Era la primera vez que trataba de hacer algunas fotos oculto en mi pequeña tienda de camuflaje. Llegué todavía de noche a los arrozales de Casa de Hitos; dejé el coche un poco alejado para que pasara lo más desapercibido posible y me llevé los bártulos que me harían falta: el telescopio con la cámara ya acoplada, una pequeña silla, la tienda, el trípode, un termo y un pequeño bocadillo de jamón que luego me supo a gloria y una pequeña botella de agua. Me instalé y pude ver, ya cómodo, las últimas estrellas, poco antes de que el Sol se anunciara con las primeras luces del alba. Lo primero que me llamó la atención fue el estruendo que hacían las grullas según iban llegando, sobrevolando el espacio donde yo estaba. Estoy seguro que desconfiaban del bulto extraño que veían en el suelo, aunque me había colocado junto a un pequeño árbol, porque ninguna se posó cerca, aunque pude hacer algunas fotos interesantes al vuelo; ahí fue donde eché más en falta un buen teleobjetivo, porque para esos menesteres es mucho más versátil. Bueno, ya habrá ocasión un año de estos, aunque como siga así tendré que pagarlo con la pensión de jubilado.

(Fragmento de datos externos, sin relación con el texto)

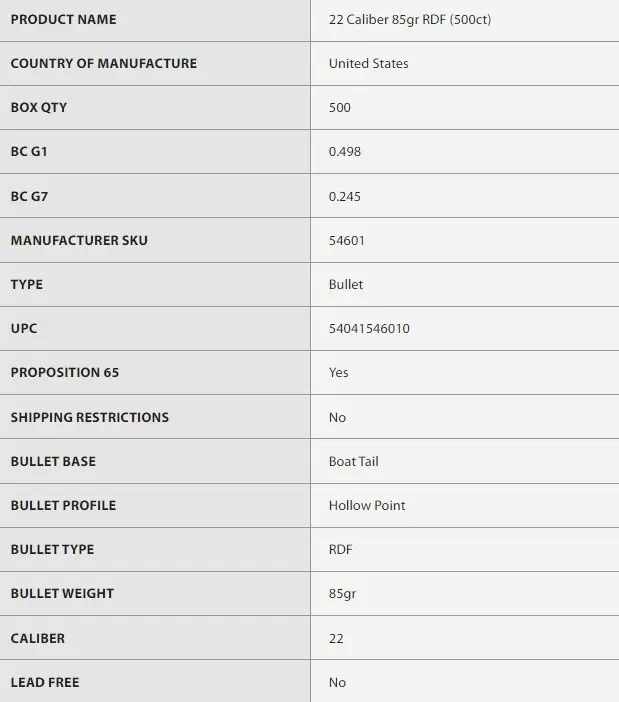Click the Box Qty value 500
This screenshot has height=702, width=619.
coord(340,107)

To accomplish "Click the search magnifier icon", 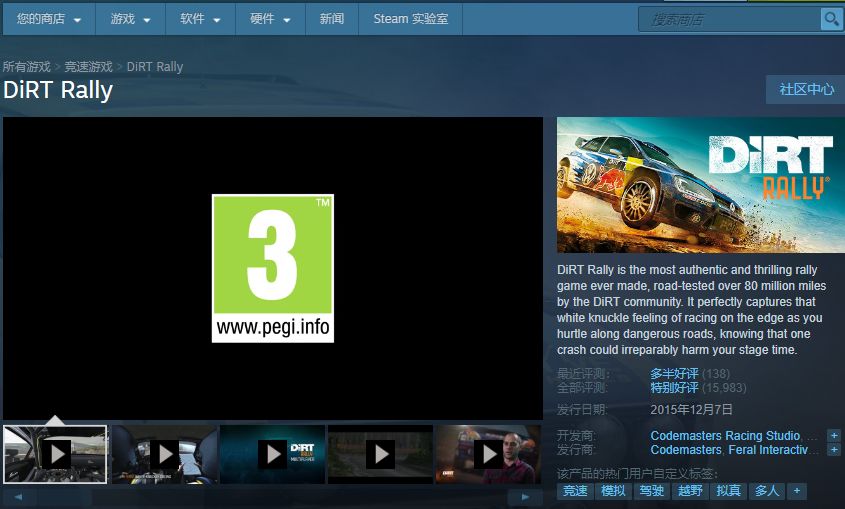I will (830, 19).
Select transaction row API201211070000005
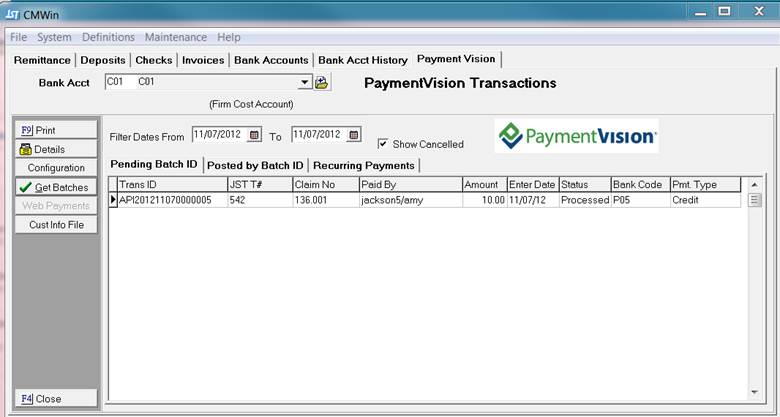Viewport: 780px width, 417px height. pos(165,200)
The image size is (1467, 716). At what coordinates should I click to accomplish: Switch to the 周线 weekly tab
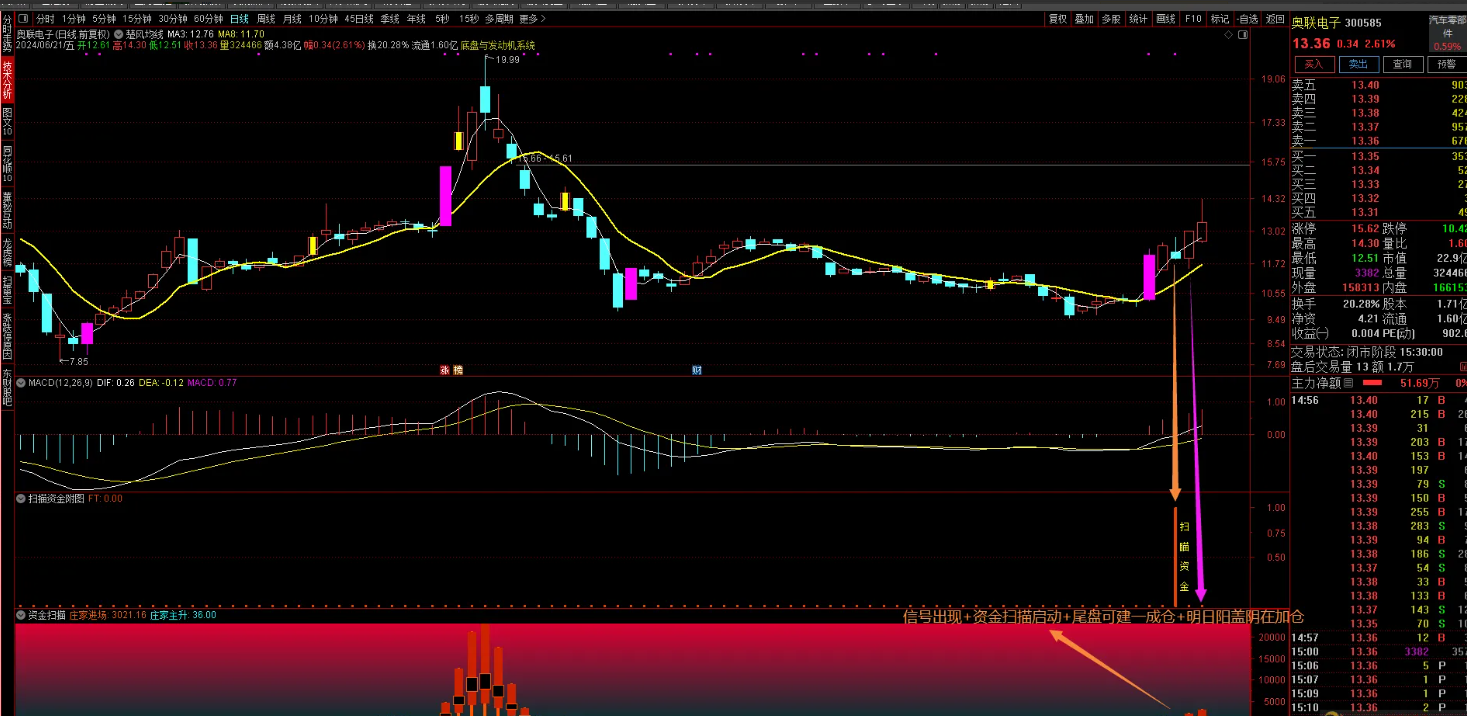pyautogui.click(x=265, y=18)
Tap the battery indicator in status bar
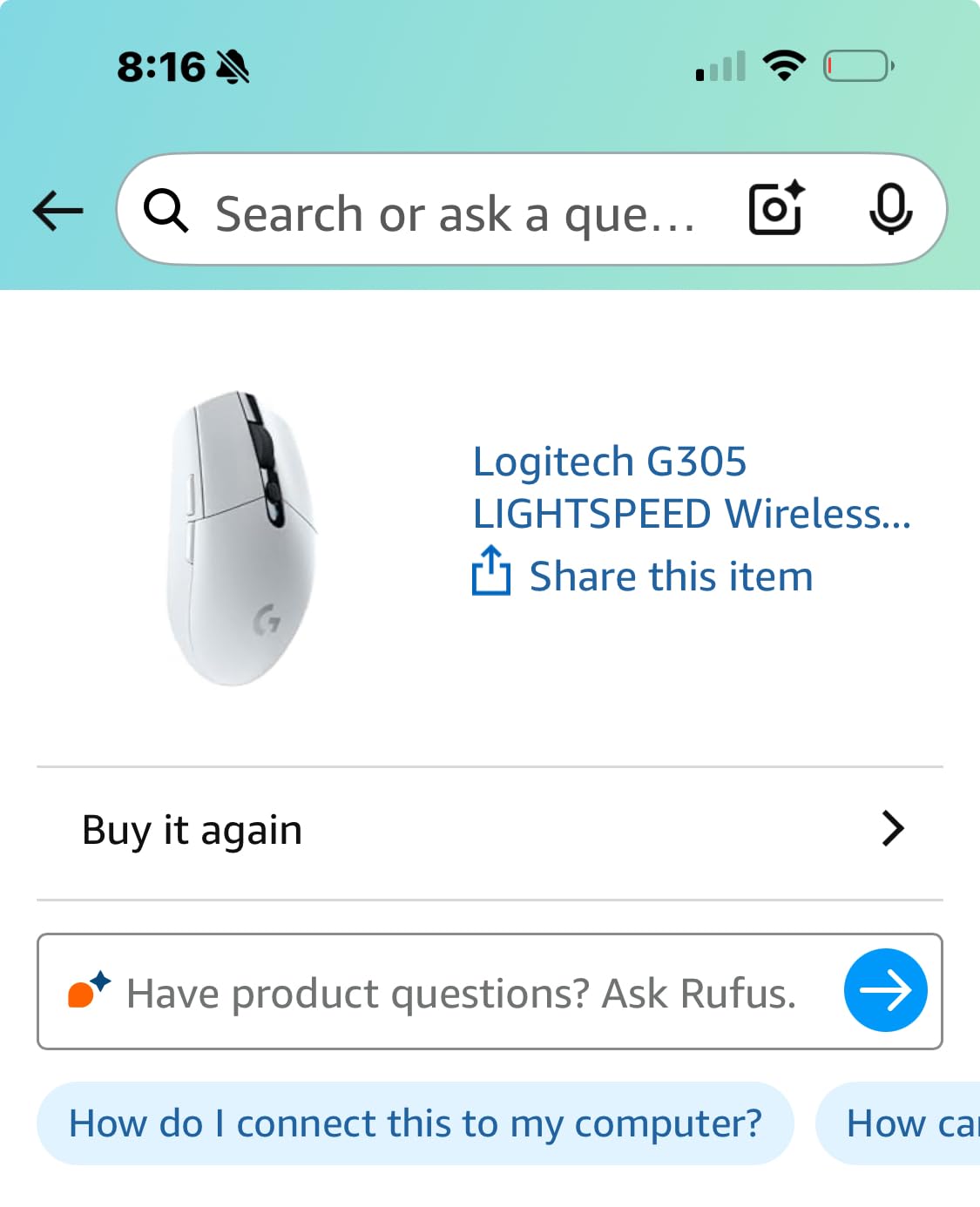Image resolution: width=980 pixels, height=1207 pixels. point(857,64)
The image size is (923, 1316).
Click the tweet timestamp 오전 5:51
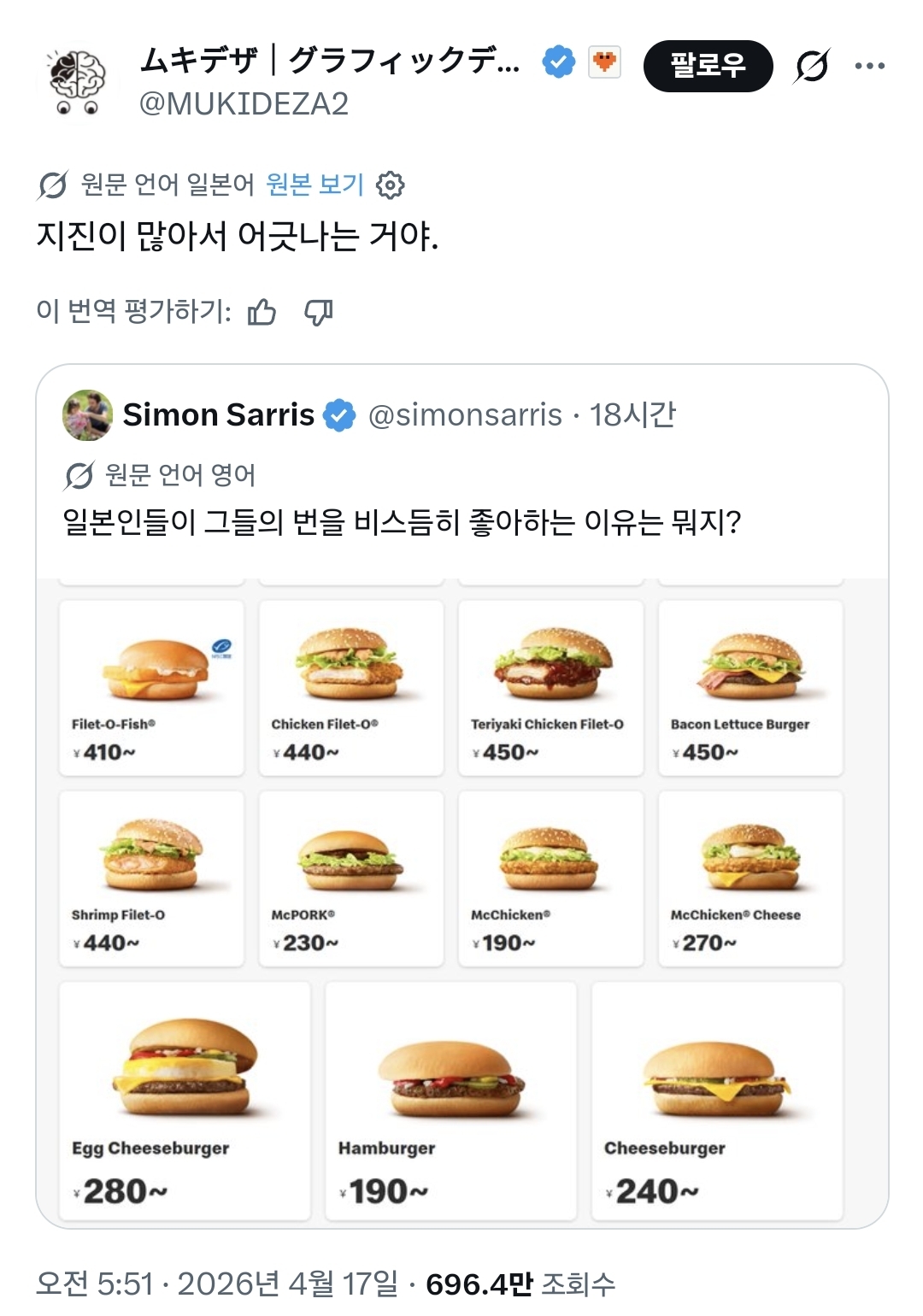pyautogui.click(x=95, y=1284)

Pasé un par de horas sin nada a la vista que no fueran las grullas que comían a lo lejos. Alguna vez contaré la historia de Rodrigo de Orellana, -sexto señor de Orellana la Vieja-, cuando quiso apoderarse en 1506 de los pastos de la dehesa Torre de los Hitos -de la que Casa de Hitos seguramente formaría parte- y cuyas rentas percibía anualmente como dote su mujer Teresa de Meneses, y la violencia que ejerció contra los guardas que envió para su defensa Hernán Álvarez de Meneses, su cuñado, legítimo propietario. Tras un buen rato en el que disfruté de las luces que formaban los primeros rayos de sol en aquella vega, me sorprendió la presencia de un animal que se acercaba con mucha lentitud; luego supe que era un avetoro, un ave sumamente escasa y en franco peligro de extinción. Vive en carrizales húmedos, donde caza pequeños animales que le sirven de alimento.
No sólo me sorprendió su presencia, mucho más su comportamiento. Caminaba muy lento y de vez en cuando, como que desaparecía en los surcos del arrozal, dejándose casi caer de espaldas, como dormido, para luego incorporarse de nuevo con el pico muy abierto, como si estuviera tragando alguna presa. Francamente, quedé admirado de su forma de cazar.
Mientras aún tenía el avetoro en mi objetivo, una garcilla cangrejera se había posado a pocos metros, a mi espalda. Debería estar muy a lo suyo, porque tuve que hacer verdaderas contorsiones para ponerme en posición sin delatarme en demasía.
El avetoro se había alejado y por mi parte yo había aprovechado ya todo cuanto cabía esperar de su presencia mientras lo tuve a tiro, así que pude dedicarme durante los minutos siguiente a la garza, que aunque se había colocado tras un seto, me ofrecía una visión perfecta. Aquella nueva aparición me hizo sentir que había merecido la pena la espera, incluso antes de que emprendiera de repente su nuevo vuelo.
Luego, en el mismo seto tras el que se escondió la garza, vino una abubilla a picotear el terreno. Terminó de alegrarme la mañana y a eso del mediodía regresé a casa con la sensación de que había sido un buen día y que por supuesto, no tardaría en volver.